◆ Text passage:

□ □ □ □ □

European Affairs

What we have today is unique in American history, a unipolar moment in which there are no near challengers to U.S. economic and military predominance. However, so Rodman warns, history has not been kind to dominant powers. Not that he foresees a precipitous fall or sudden shift of power, however, quite the opposite. Like it or not, the United States is bound to remain Number One for many years to come.

However, to prevent itself from becoming an isolated giant, America must face the leadership challenge squarely. If it hopes to avoid the fate of other faded powers, America must make the preservation of its own prominence a central theme of U.S. foreign policy.

This means abandoning an erratic and sometimes arrogant foreign policy that is making more enemies than friends. Until the world evolves into a more balanced and harmonious multipolar system, this is America's rendezvous with destiny, and abdication of responsibility, in Rodman's view, is a far more serious danger than U.S. hegemonism.

Borrowing the work of Josef Joffe, Rodman proposes a new grand strategy, taking his cue from Bismarck's Germany, in which America becomes the hub of the international system with spokes linking it to other world powers. These "entangling alignments" are aimed at maintaining better geopolitical balance.

However, it is hard to believe that Europe and the rest of the world will happily follow a self-styled U.S. strategy based on self-interest and designed to continue its own preeminence. The image of the United States as an overarching puppet master pulling the strings of other players in conformance with its own script will not be reassuring to many Europeans.

Operationally, Rodman believes that it will work because other powers either need or fear the United States. In any case, they often get on better with America than they do with each other. Rodman's proposal is classic balance of power politics, but conducted in a more "inclusive" style with the emphasis on being a good internationalist rather than balancing sides against the former evil empire.

At the moment, however, the United States appears to basking in the glow of its own global "do gooderism," oblivious to the resentments this can cause abroad. This Wilsonian inclination of leading and acting in the name of universal moral principles is a peculiarly American disease, suffered in great measure by the Clinton administration.

Without referring to specific policy goals such as human and labor rights, Rodman asserts that an administration which trumpets its own virtuous intentions comes across as self righteous and domineering to its allies, large and small.

Lest there is any doubt as to where Rodman stands in assessing this administration's impact on U.S. allies, particularly among Europeans, he writes, "Wilsonian presidents drive them crazy - and have done so ever since Woodrow Wilson." A more strategic approach that unabashedly defined U.S. geopolitical interests would be more effective and better understood by all, he believes.

Rodman makes a sound and convincing case that America needs to wake up to the fact that its status as the world's sole superpower is threatening to many nations. As a result, the foreign policy goals of most other major powers today are concentrated on building counterweights to U.S. power and its perceived unilateralist tendencies. Russia and China are talking collaboration and engaging in arms sales with the stated goal, echoed by other nations, of achieving a more multipolar world.

□ □ □ □ □

◆ Data for review:

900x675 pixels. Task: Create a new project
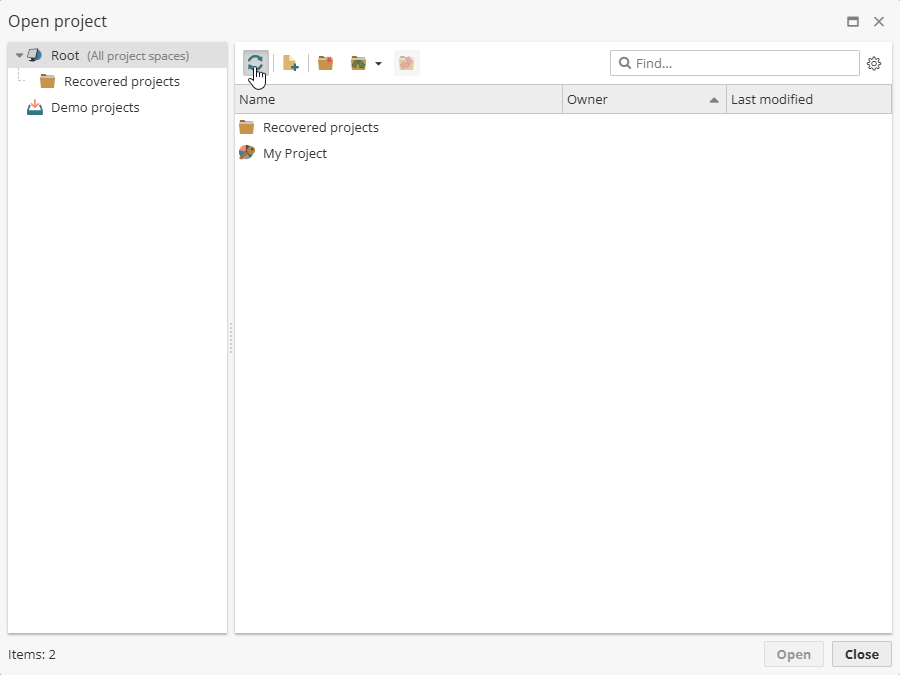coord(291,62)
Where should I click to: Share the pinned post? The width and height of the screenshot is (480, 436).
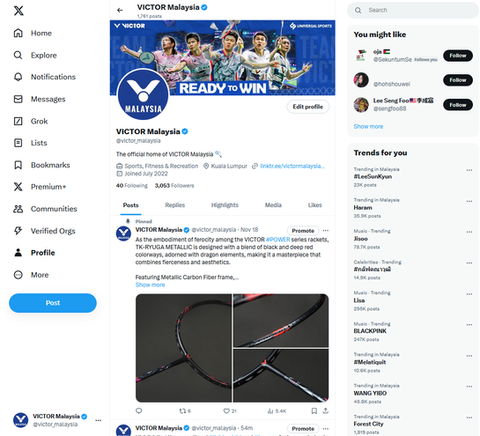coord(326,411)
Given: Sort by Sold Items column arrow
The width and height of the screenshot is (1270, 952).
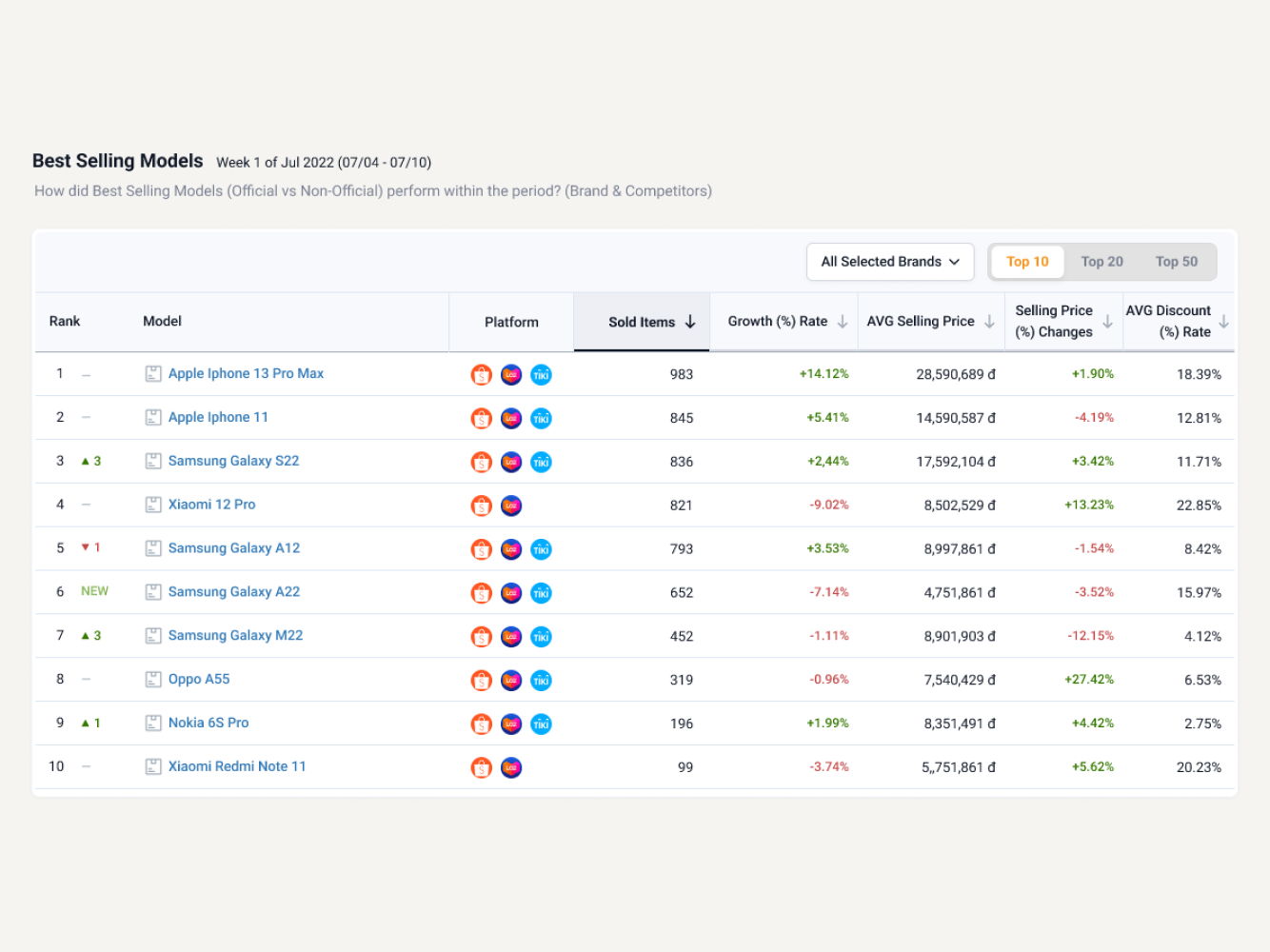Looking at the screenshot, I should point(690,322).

□ □ □ □ □

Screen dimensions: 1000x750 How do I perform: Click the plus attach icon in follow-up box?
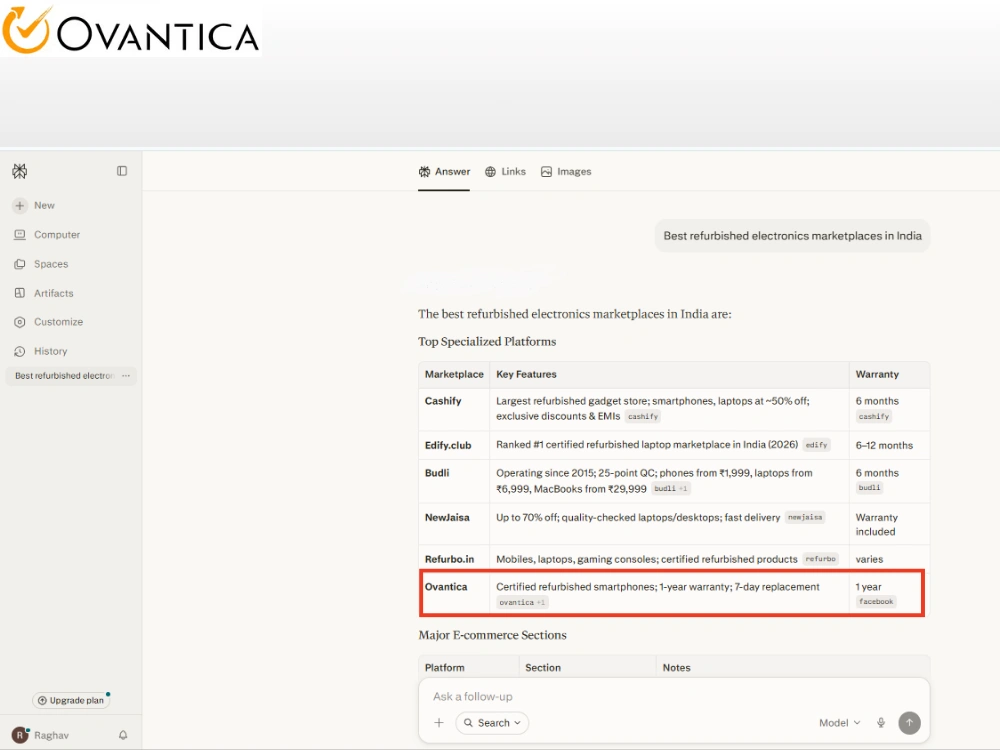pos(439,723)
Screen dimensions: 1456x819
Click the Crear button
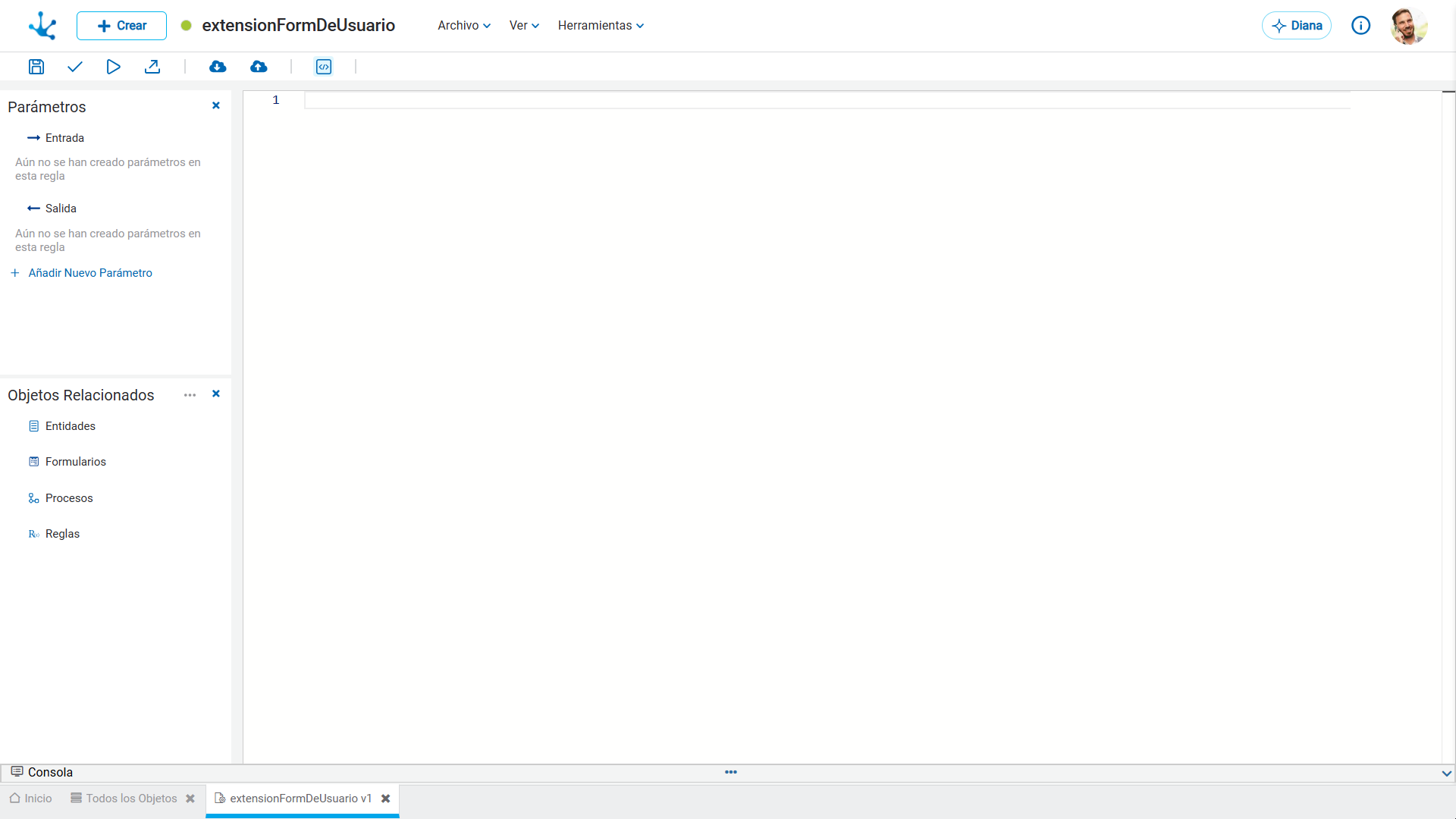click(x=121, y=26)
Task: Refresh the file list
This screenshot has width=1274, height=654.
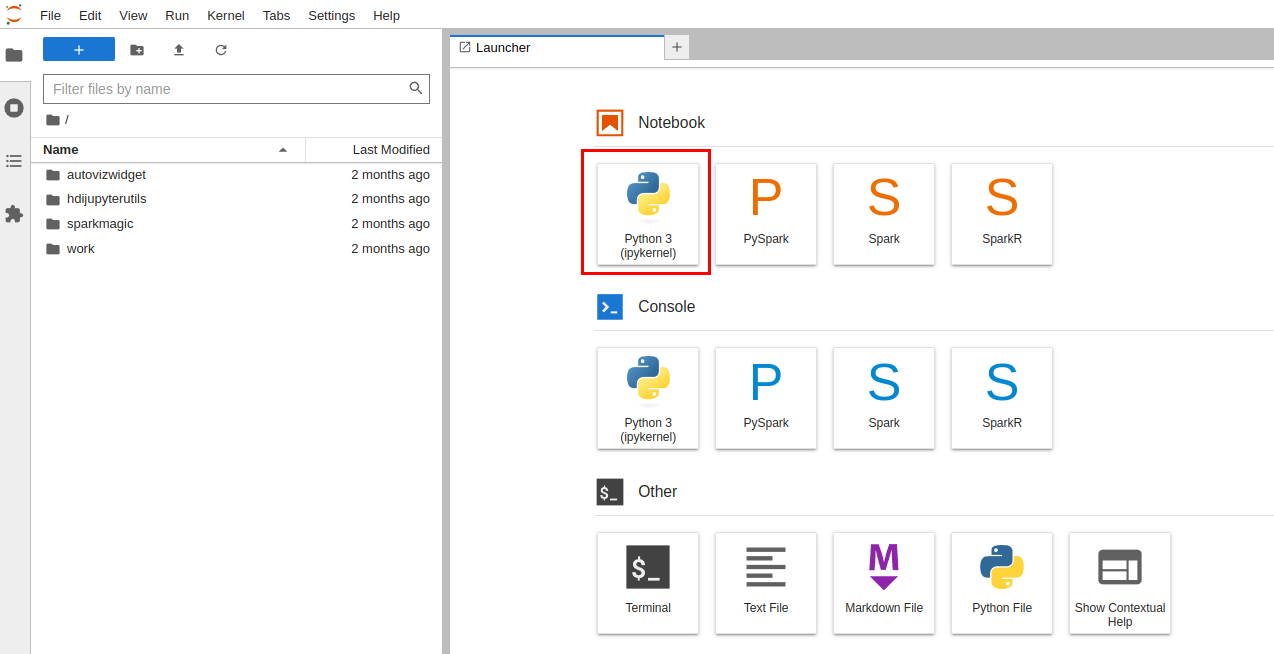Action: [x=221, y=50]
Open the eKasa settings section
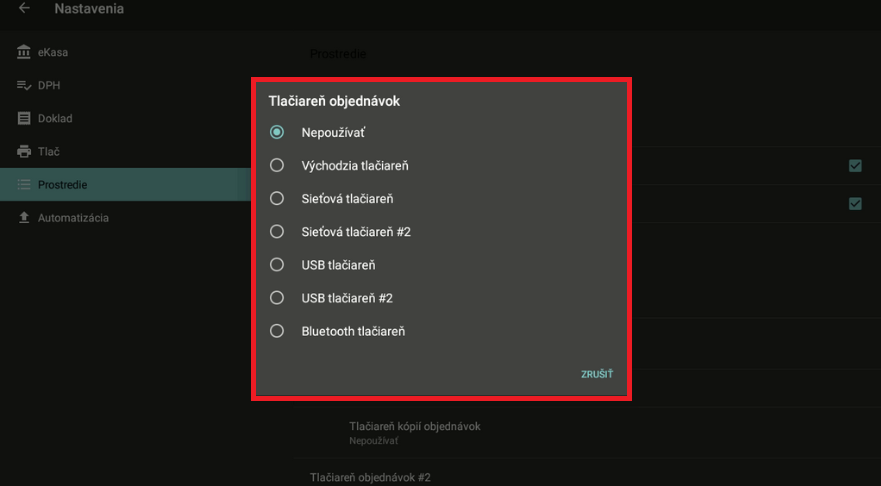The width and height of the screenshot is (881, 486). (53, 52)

□ □ □ □ □

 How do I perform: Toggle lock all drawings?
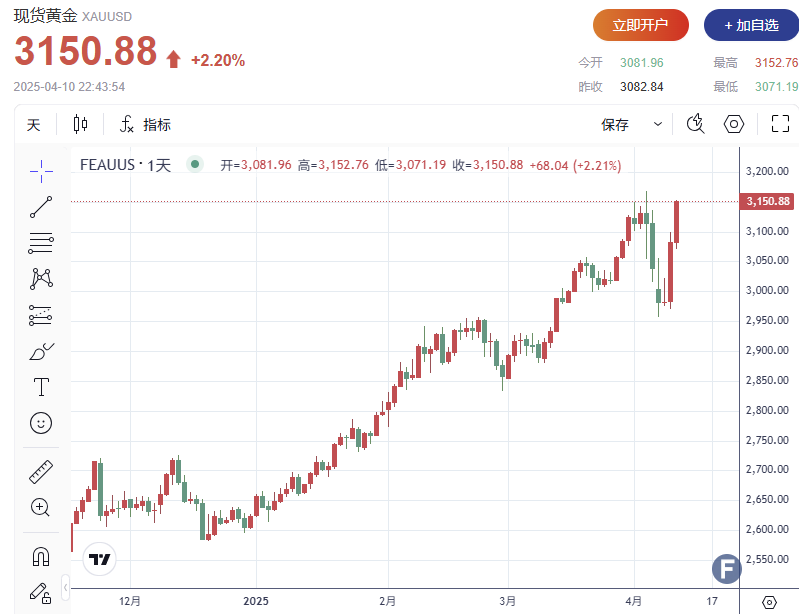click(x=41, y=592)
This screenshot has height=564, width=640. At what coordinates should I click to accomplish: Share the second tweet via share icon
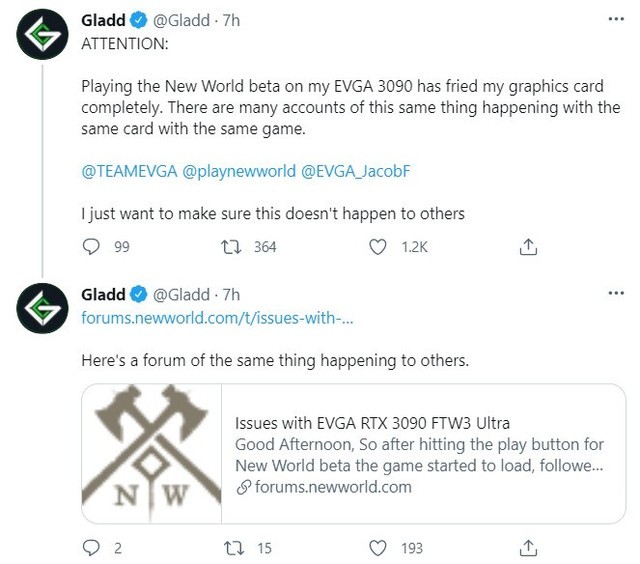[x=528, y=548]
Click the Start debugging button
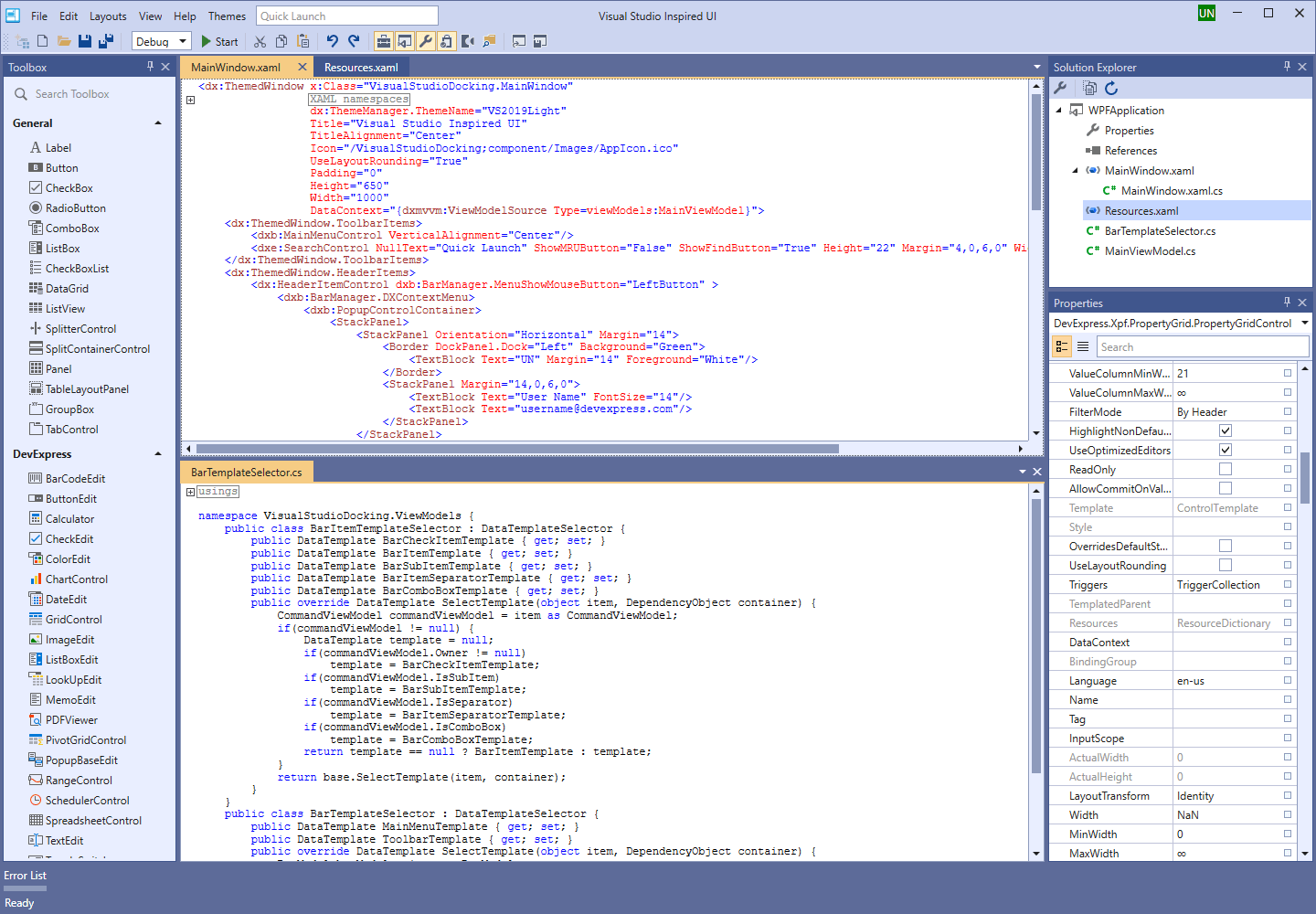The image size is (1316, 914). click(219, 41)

□ □ □ □ □

◆ Task instructions:
A: Copy out everything in the passage on U.S. foreign policy from "At the moment, however, the" down to "the Clinton administration.".
B: In the passage on U.S. foreign policy, whose work does Rodman borrow when he proposes a new grand strategy?
C: Carry on the passage on U.S. foreign policy from its final sentence onward.

◆ Expected outputs:
A:
At the moment, however, the United States appears to basking in the glow of its own global "do gooderism," oblivious to the resentments this can cause abroad. This Wilsonian inclination of leading and acting in the name of universal moral principles is a peculiarly American disease, suffered in great measure by the Clinton administration.

B: Josef Joffe's.

C:
Brazil is spearheading a South American regional power bloc, also with the aim of countering American influence. Developing countries are pushing to elevate the role of the U.N. Security Council as the principle arbiter of international security to restrain the American superpower. The policy meltdown at the Seattle meeting of the World Trade Organization should have been a wake up call that harmony among the world's powers is badly frayed.

The race to counter American dominance has resulted in two strong challengers: One, the European Union, with an $8 trillion economy on a par with the United States, is newly intent on achieving a common foreign and security policy. Europe's reaction to the Kosovo War of 1999 was to accelerate plans for a new all-European defense organization to diminish its dependence on the United States. The other is China, whose sheer size and determination to become a superpower, makes it a formidable player.

Given the current, extraordinary U.S. economic performance, no one really expects either Europe or China to overtake America anytime soon. However, that does not mean that the United States as sole superpower is not vulnerable to asymmetric military challenges (i.e. terrorism, biological warfare), systemic economic weaknesses and political attacks that could undermine its position and leadership. In other words, an already messy post-Cold War world could get even messier.

Operationally, there are also problems. U.S. policy is often characterized by fits and starts for obvious internal reasons: divided government and the will of Congress, weaknesses in the Executive Branch structure, special interests and power politics. Thus, a grand strategy is often difficult, if not impossible, to implement.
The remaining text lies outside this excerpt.